On Tue, Feb 28, 2012 at 12:29, Patrik Modesto <pa...@gmail.com> wrote:
> I'll alter these settings and will let you know.
>
> Regards,
> P.
>
> On Tue, Feb 28, 2012 at 09:23, aaron morton <aa...@thelastpickle.com> wrote:
>> Have you tried lowering the  batch size and increasing the time out?
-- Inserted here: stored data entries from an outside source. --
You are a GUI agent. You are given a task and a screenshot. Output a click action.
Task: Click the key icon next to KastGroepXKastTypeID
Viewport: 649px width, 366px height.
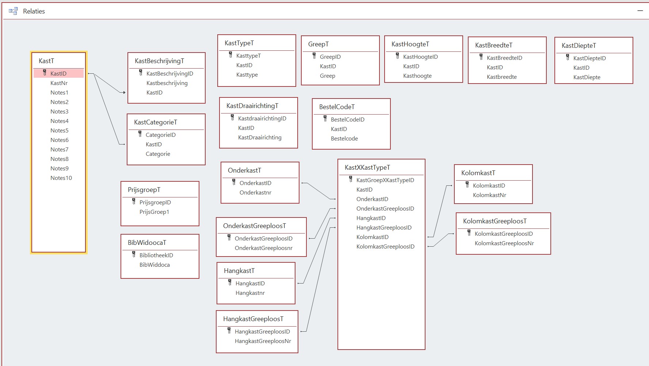point(351,180)
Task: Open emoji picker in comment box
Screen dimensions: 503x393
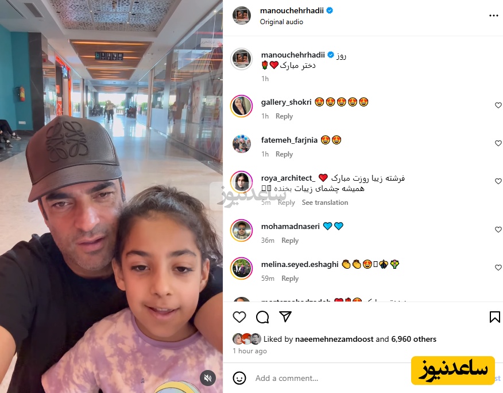Action: click(x=239, y=378)
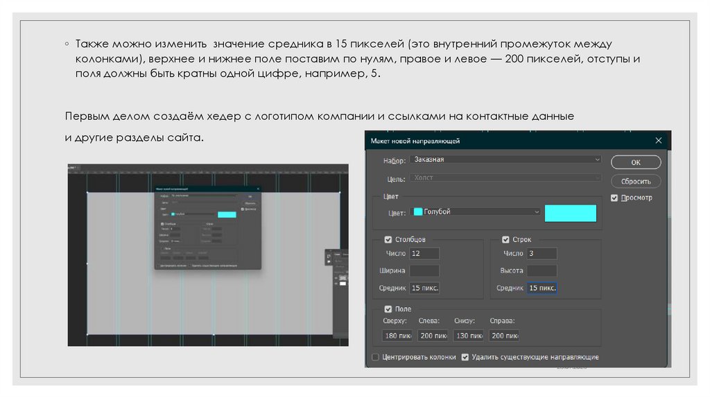Click the empty 'Ширина' width field
Image resolution: width=710 pixels, height=398 pixels.
coord(424,270)
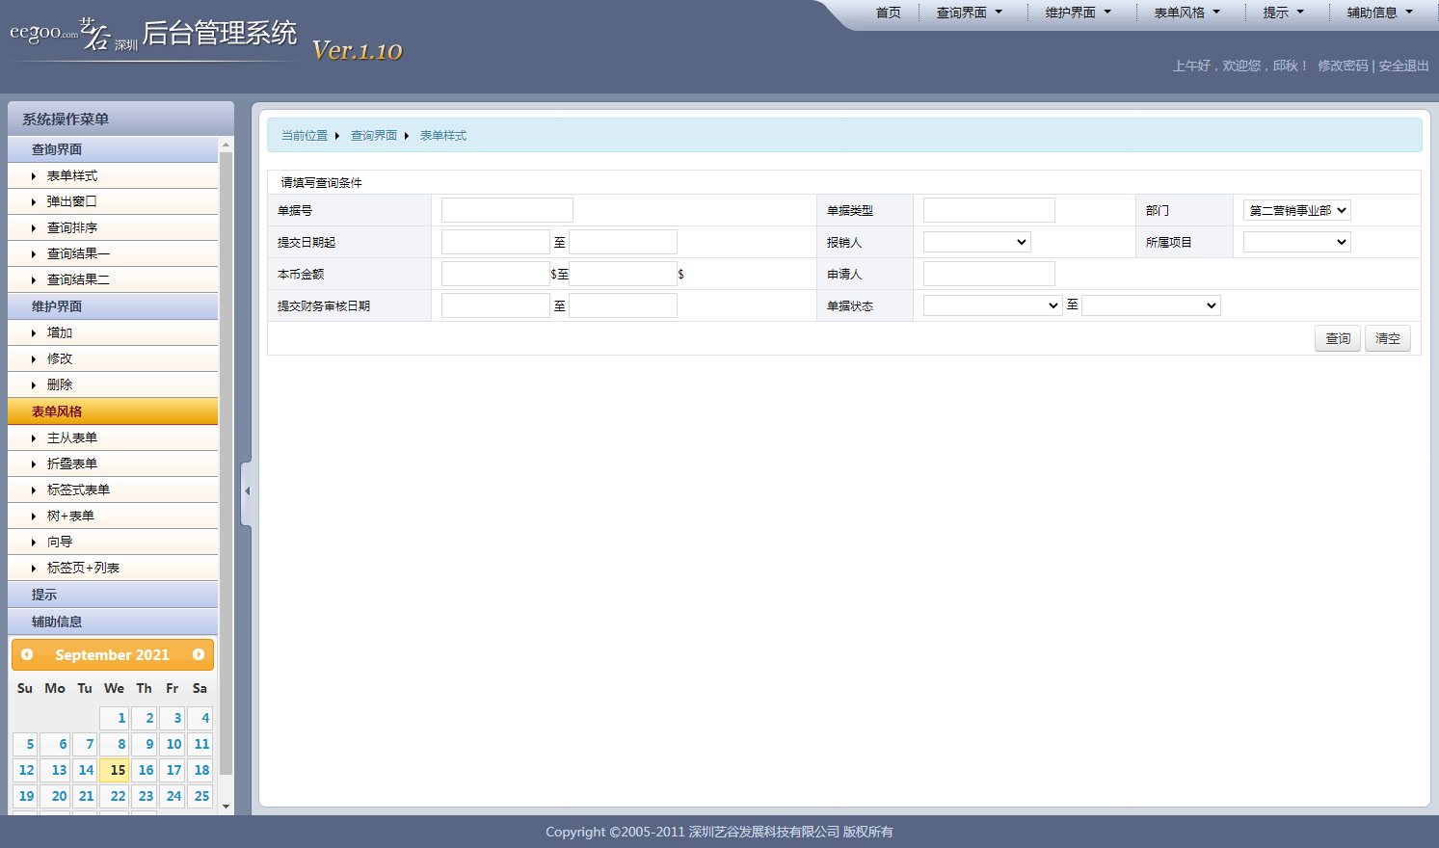Click the 查询 search button
This screenshot has height=848, width=1439.
[x=1337, y=338]
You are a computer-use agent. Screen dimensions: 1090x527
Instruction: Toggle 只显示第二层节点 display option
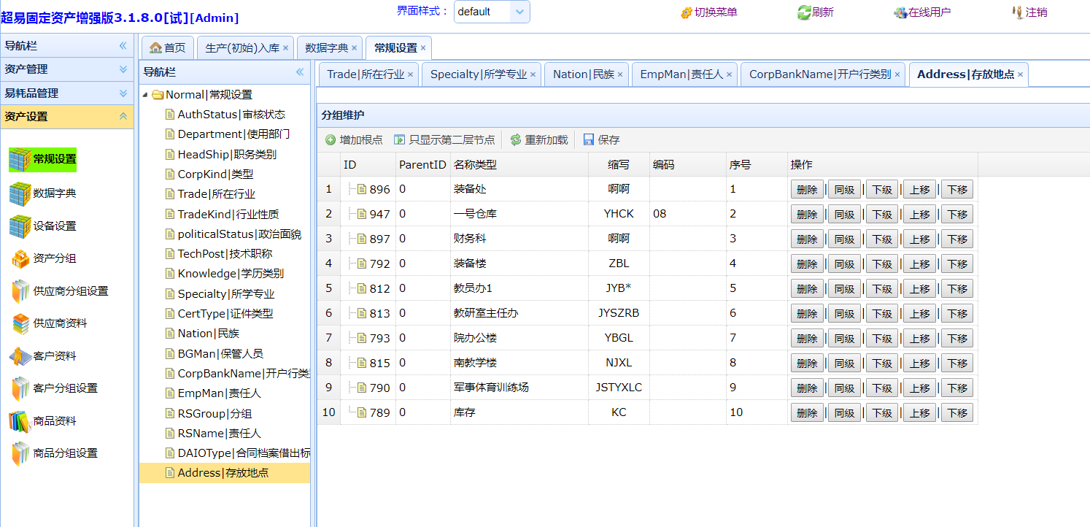click(x=444, y=139)
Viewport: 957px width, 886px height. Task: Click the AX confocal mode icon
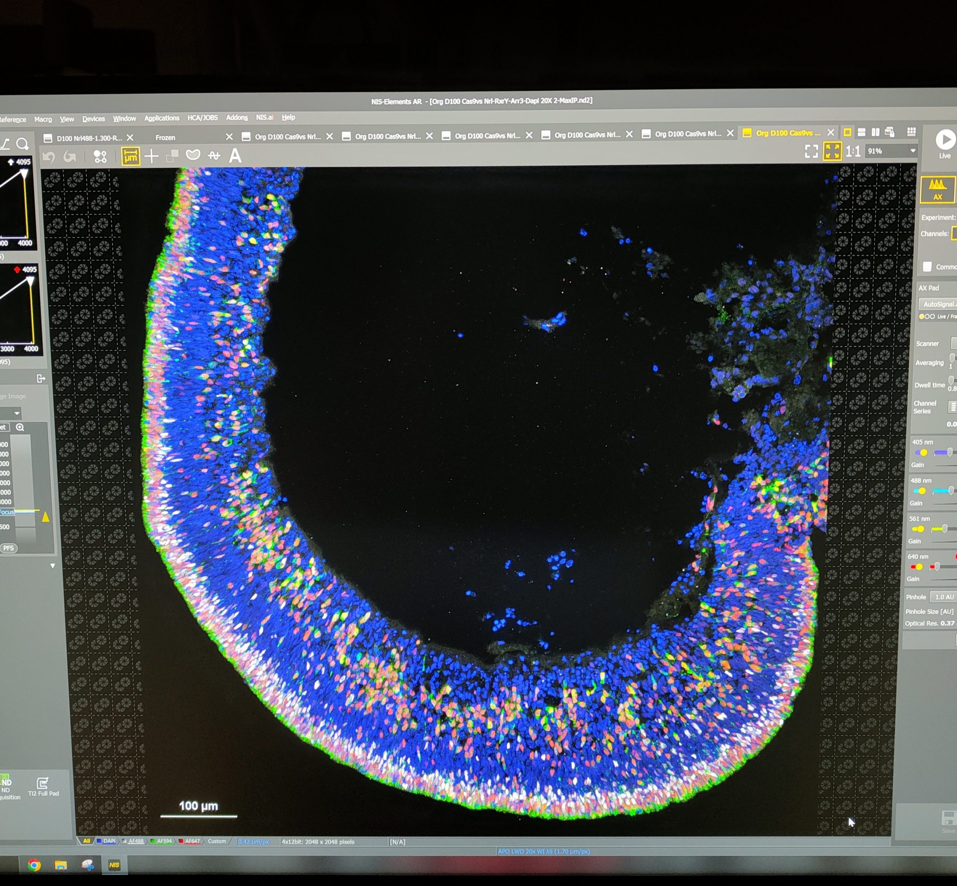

Even
>> just to get it to work.
>>
>> If you get a TimedOutException it means CL number of servers did not respond
>> in time.
>>
>> Cheers
>>
>> -----------------
>> Aaron Morton
>> Freelance Developer
>> @aaronmorton
>> http://www.thelastpickle.com
>>
>> On 28/02/2012, at 8:18 PM, Patrik Modesto wrote:
>>
>> Hi aaron,
>>
>> this is our current settings:
>>
>>      <property>
>>          <name>cassandra.range.batch.size</name>
>>          <value>1024</value>
>>      </property>
>>
>>      <property>
>>          <name>cassandra.input.split.size</name>
>>          <value>16384</value>
>>      </property>
>>
>> rpc_timeout_in_ms: 30000
>>
>> Regards,
>> P.
>>
>> On Mon, Feb 27, 2012 at 21:54, aaron morton <aa...@thelastpickle.com> wrote:
>>
>> What settings do you have for cassandra.range.batch.size
>>
>> and rpc_timeout_in_ms  ? Have you tried reducing the first and/or increasing
>>
>> the second ?
>>
>>
>> Cheers
>>
>>
>> -----------------
>>
>> Aaron Morton
>>
>> Freelance Developer
>>
>> @aaronmorton
>>
>> http://www.thelastpickle.com
>>
>>
>> On 27/02/2012, at 8:02 PM, Patrik Modesto wrote:
>>
>>
>> On Sun, Feb 26, 2012 at 04:25, Edward Capriolo <ed...@gmail.com>
>>
>> wrote:
>>
>>
>> Did you see the notes here?
>>
>>
>>
>> I'm not sure what do you mean by the notes?
>>
>>
>> I'm using the mapred.* settings suggested there:
>>
>>
>>     <property>
>>
>>         <name>mapred.max.tracker.failures</name>
>>
>>         <value>20</value>
>>
>>     </property>
>>
>>     <property>
>>
>>         <name>mapred.map.max.attempts</name>
>>
>>         <value>20</value>
>>
>>     </property>
>>
>>     <property>
>>
>>         <name>mapred.reduce.max.attempts</name>
>>
>>         <value>20</value>
>>
>>     </property>
>>
>>
>> But I still see the timeouts that I haven't with cassandra-all 0.8.7.
>>
>>
>> P.
>>
>>
>> http://wiki.apache.org/cassandra/HadoopSupport#Troubleshooting
>>
>>
>>
>>